Aetna, one of the nation's largest health insurers, is embracing digital tools built around individuals in order to create a "new set of norms" for the U.S. health care system. Delivering the opening keynote at HIMSS14, Aetna CEO Mark Bertolini said the new model is about enabling consumers to interact with the system in a way that is simple and enables them to “stay ahead” of their health.

The Hartford, Conn.-based company in late 2011 acquired mobile health start-up Healthagen, the developer of iTriage, a popular medical diagnosis app designed to help consumers make health care decisions. The iTriage app has been downloaded more than 9.5 million times and is consistently rated in the top 5 health and fitness apps downloaded by iPhone and Android users.

"iTriage is about putting the health care system in your hand so it's there available for you and it's simple and it's easy--the quickest way to behavior change both for wellness and for chronically ill," Bertolini explained. "So, we're now creating a digital experience where people will not only be able to make their appointments and send their information back and forth to their doctor, but they will be able to find something they need when they want it on their terms, an experience we call WellMatch.  

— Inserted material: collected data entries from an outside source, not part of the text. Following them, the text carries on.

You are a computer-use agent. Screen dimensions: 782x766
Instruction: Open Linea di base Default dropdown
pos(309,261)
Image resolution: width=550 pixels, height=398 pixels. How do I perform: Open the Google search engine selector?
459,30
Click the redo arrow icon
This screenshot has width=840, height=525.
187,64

"Instead of offering employer-centric low tech products to our customers, we need to empower our customers to take control of their health care through connected digital tools," Bertolini said. IN one example, three years ago the insurer started utilizing Bluetooth technology combined with weight scales in a home-based program to monitor water weight gain in congestive heart failure patients, whose re-admissions can cost as much as $80,000. Bertolini said that the company reduced in one year congestive heart failure readmissions by 49 percent.

Over the next six to seven years, 75 million Americans will be "retail buyers" of health care, predicted Bertolini. "They'll come to the marketplace with their own money and either a subsidy from their employer or a subsidy from their government," he said. "It doesn't much matter. They'll be spending their money."

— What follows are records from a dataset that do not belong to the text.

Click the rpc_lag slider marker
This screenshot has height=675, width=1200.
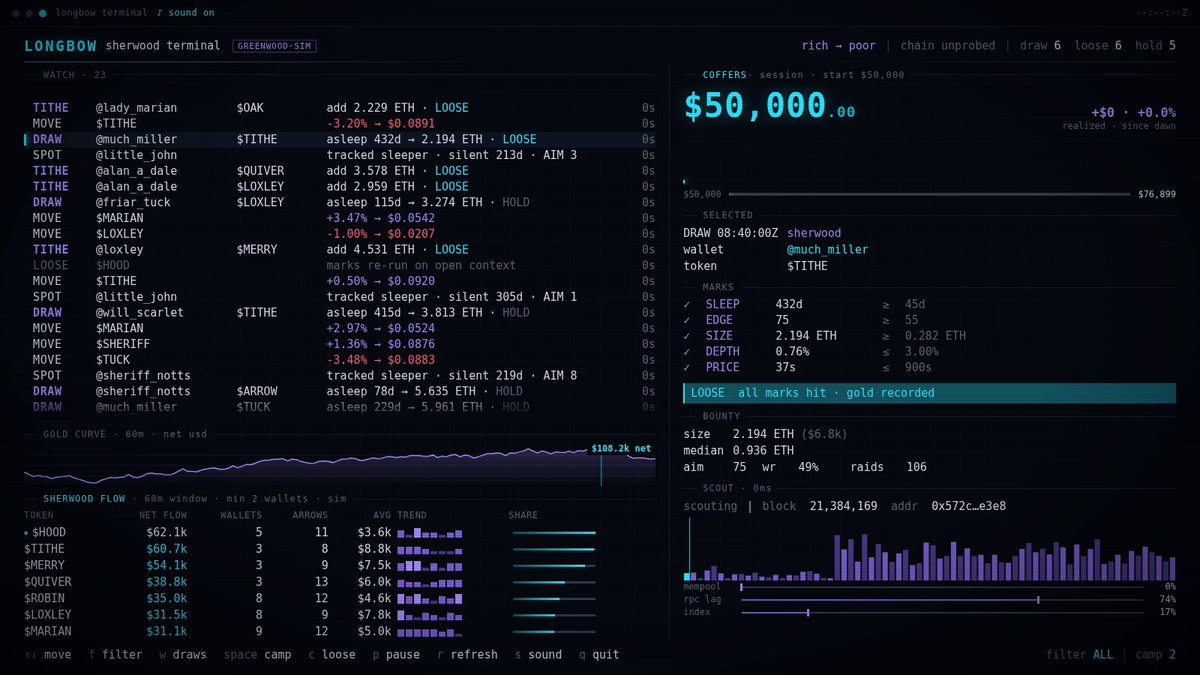1038,600
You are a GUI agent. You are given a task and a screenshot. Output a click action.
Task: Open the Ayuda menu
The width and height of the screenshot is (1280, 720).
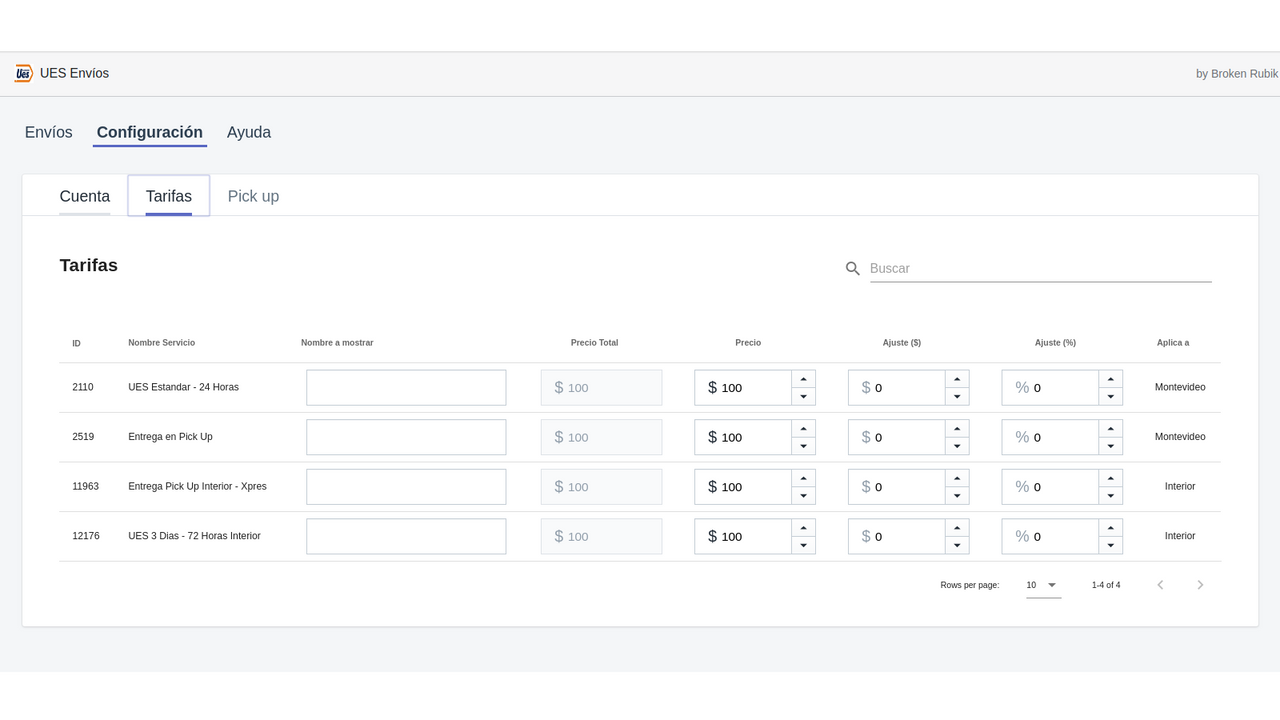pos(248,132)
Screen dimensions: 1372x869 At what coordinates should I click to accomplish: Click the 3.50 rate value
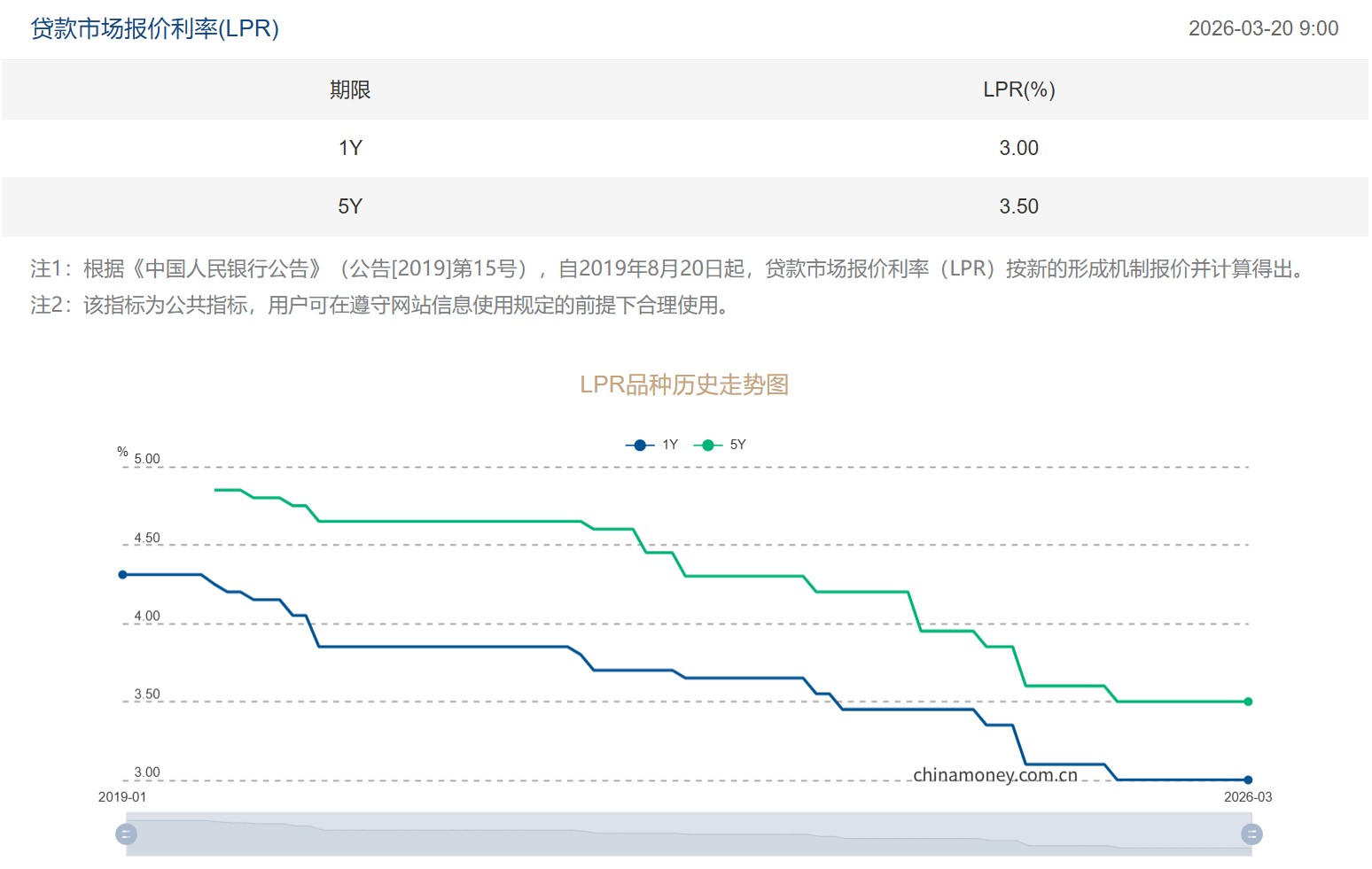[1018, 206]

Bertolini said that Aetna's strategy includes connecting private exchanges here in the U.S. and abroad to accountable care organizations. At the same time, Aetna expects to lose money on the Affordable Care Act exchanges and the company's 2014 profit outlook is based on those expected losses Earlier this month, Bertolini, told CNBC that there is so much uncertainty about the Affordable Care Act that Aetna may be forced to double its rates or opt out of the program.

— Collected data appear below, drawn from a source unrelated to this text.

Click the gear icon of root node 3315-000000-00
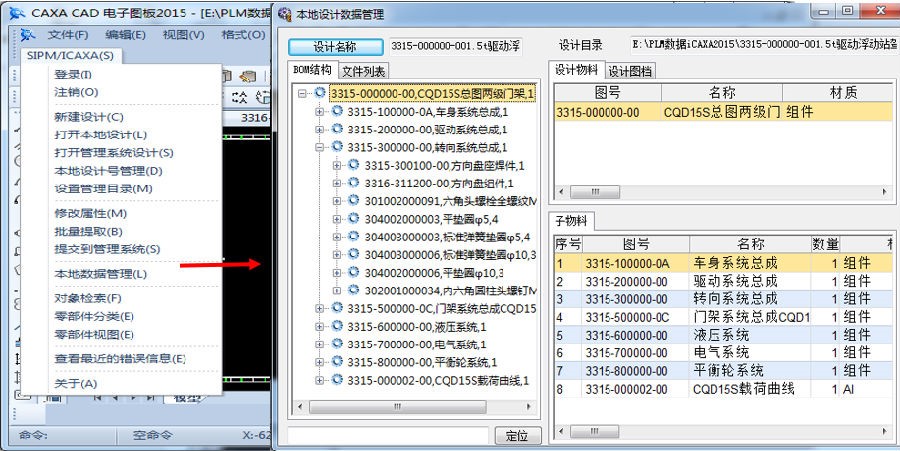 click(320, 93)
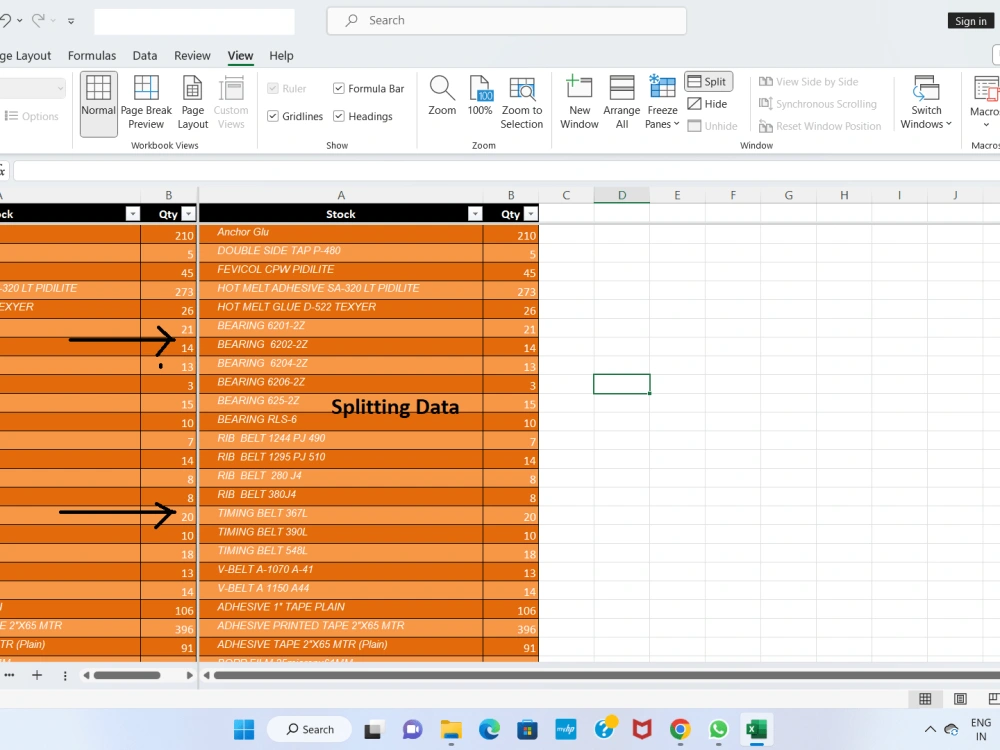Zoom to the current selection
Screen dimensions: 1000x750
coord(522,100)
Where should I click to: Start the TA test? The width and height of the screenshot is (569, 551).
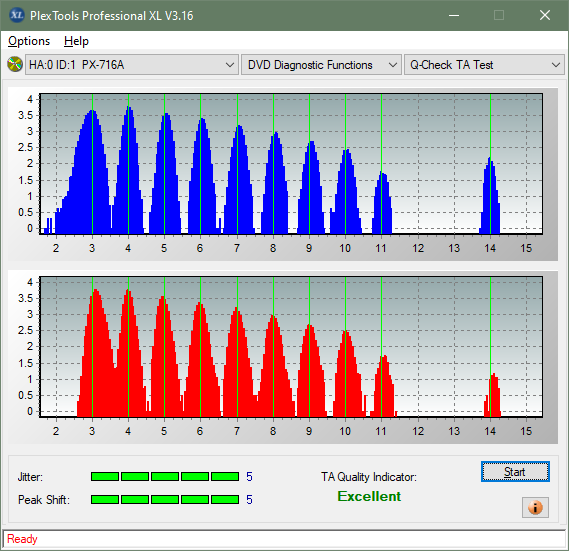pos(515,472)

"I think in the end analysis, pulling out is always the last resort," he said during interview. "We don't like to do that because we disenfranchise customers and we disappoint customers, so we always look at that as a last resort, but that is an option that we will pursue if we need to if the program doesn't settle down."

An outspoken critic of the Affordable Care Act, Bertolini didn't mince words about the program at the HIMSS14 keynote. "What we've done with the Affordable Care Act is we've put--pick a number--2, 4 million people in the rat maze. We haven't done anything to improve their lot. And so, what we don't need to do is to put another 30 million people into the rat maze. We need to make sense of the rate maze and straighten the system out."